The New York Times reports (“IRS Enlists Help…“) that the Internal Revenue Service will begin to subcontract collection of delinquent tax payments to private firms. The article states:
“…the I.R.S. will turn over data on 12,500 taxpayers — each of whom owes $25,000 or less in back taxes — to three collection agencies. Larger debtors will continue to be pursued by I.R.S. officers.
The move, an initiative of the Bush administration, represents the first step in a broader plan to outsource the collection of smaller tax debts to private companies over time. Although I.R.S. officials acknowledge that this will be much more expensive than doing it internally, they say that Congress has forced their hand by refusing to let them hire more revenue officers, who could pull in a lot of easy-to-collect money.”
As an economist, I would like to briefly compare the incentives of private tax collectors and the government tax collection. Privately owned debt collection firms likely want to collect as much money as quickly as possible in order to maximize profits. This is a good thing if compels more citizens to pay their taxes on time.

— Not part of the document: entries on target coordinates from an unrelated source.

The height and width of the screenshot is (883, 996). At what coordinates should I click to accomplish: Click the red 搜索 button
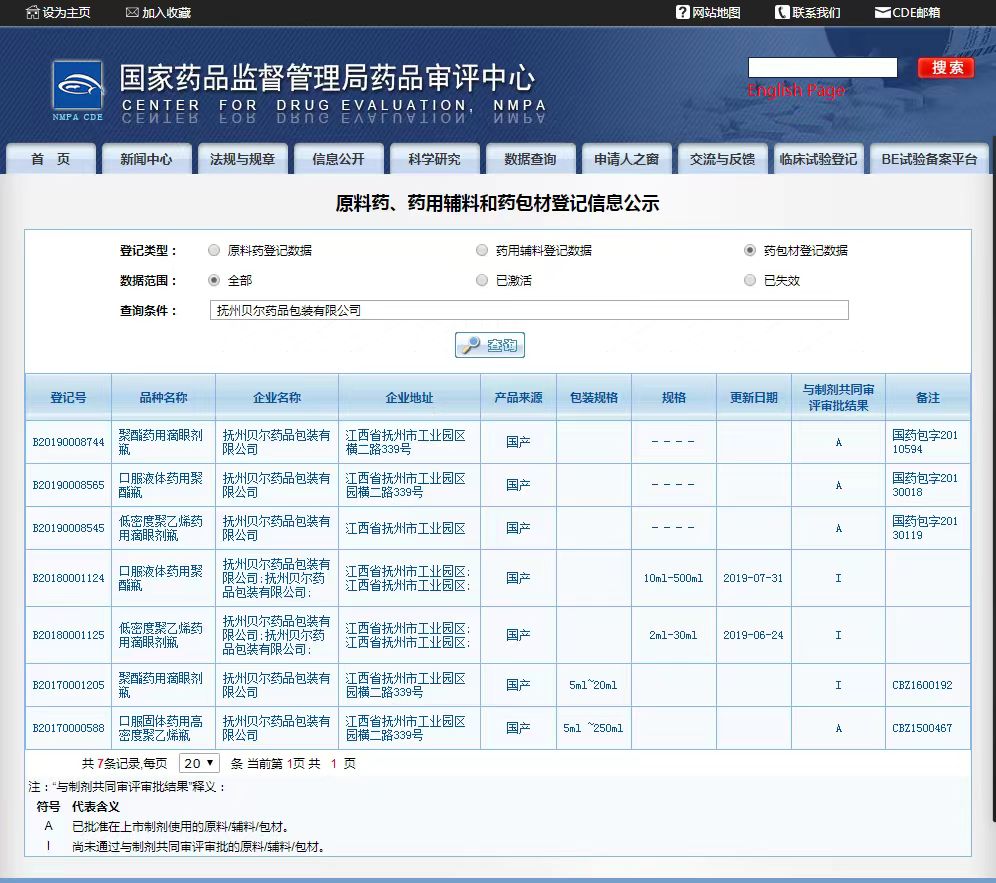pos(946,68)
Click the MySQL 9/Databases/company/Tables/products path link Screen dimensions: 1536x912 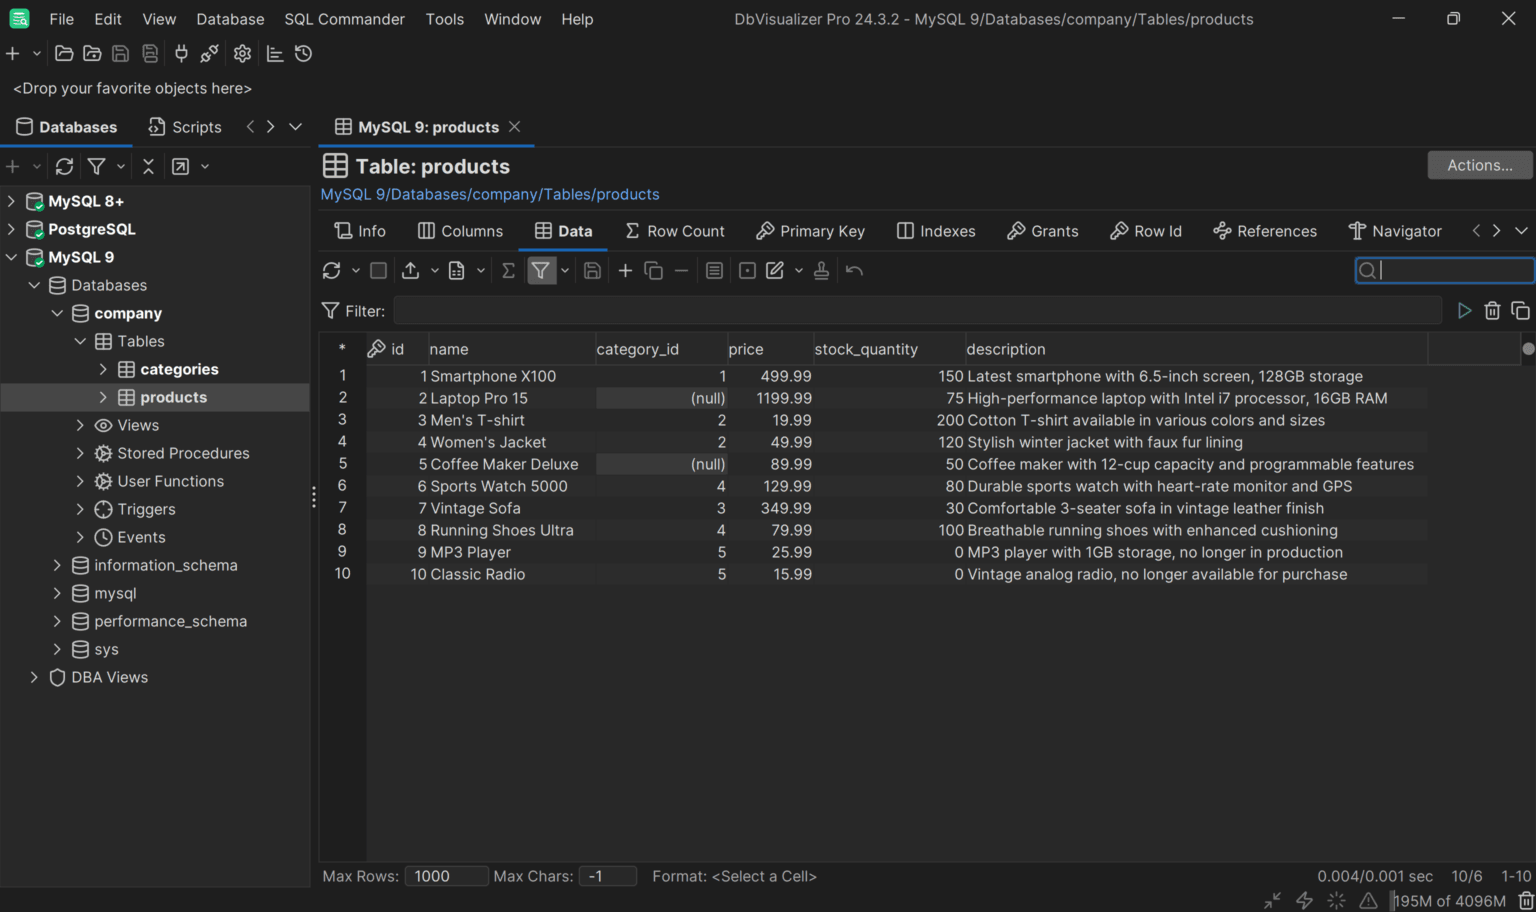point(490,194)
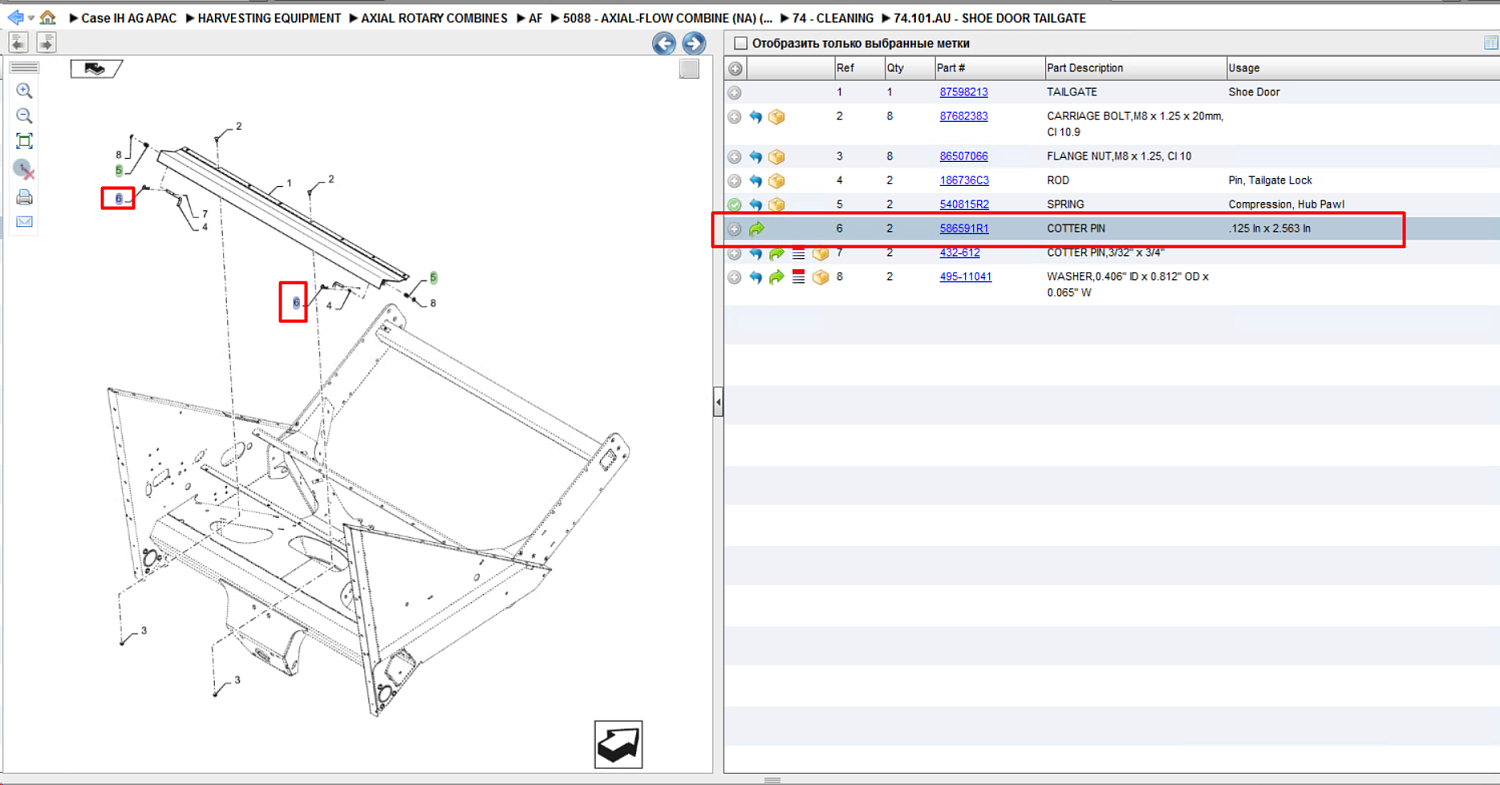
Task: Open the dropdown arrow beside the back button
Action: click(31, 18)
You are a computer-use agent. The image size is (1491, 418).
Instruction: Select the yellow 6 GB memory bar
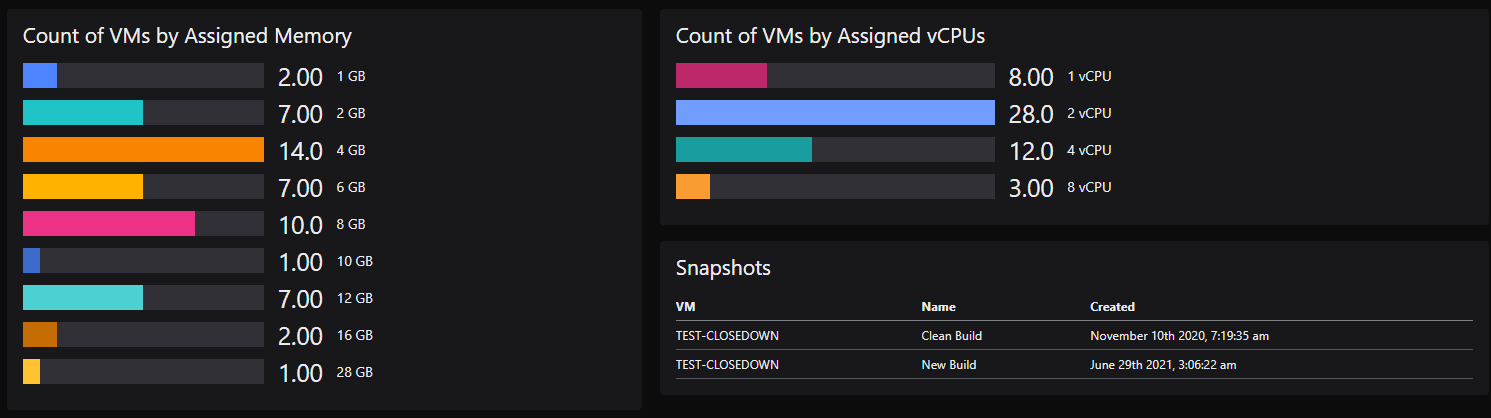(83, 187)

Since government employees do not have a profit motive, it is likely that government collections rate would be lower. The statement in the NYT that using private debt collection is more expensive is due to the fact that 22% to 24% of all cash received by the firms will be used as their commission. One benefit to using government tax collectors is that without the profit motive, the IRS agents have an incentive to be more “fair” in the case that the ruling of delinquent payment was incorrect.
The Economist’s View blog relates some of the arguments of Paul Krugman. Krugman believes that the trend of privatizing administrative and military government functions could make this country one ruled by tax farmers and mercenaries. Another issue to consider is how secure a taxpayer’s private financial information will be in the hands of a private firm.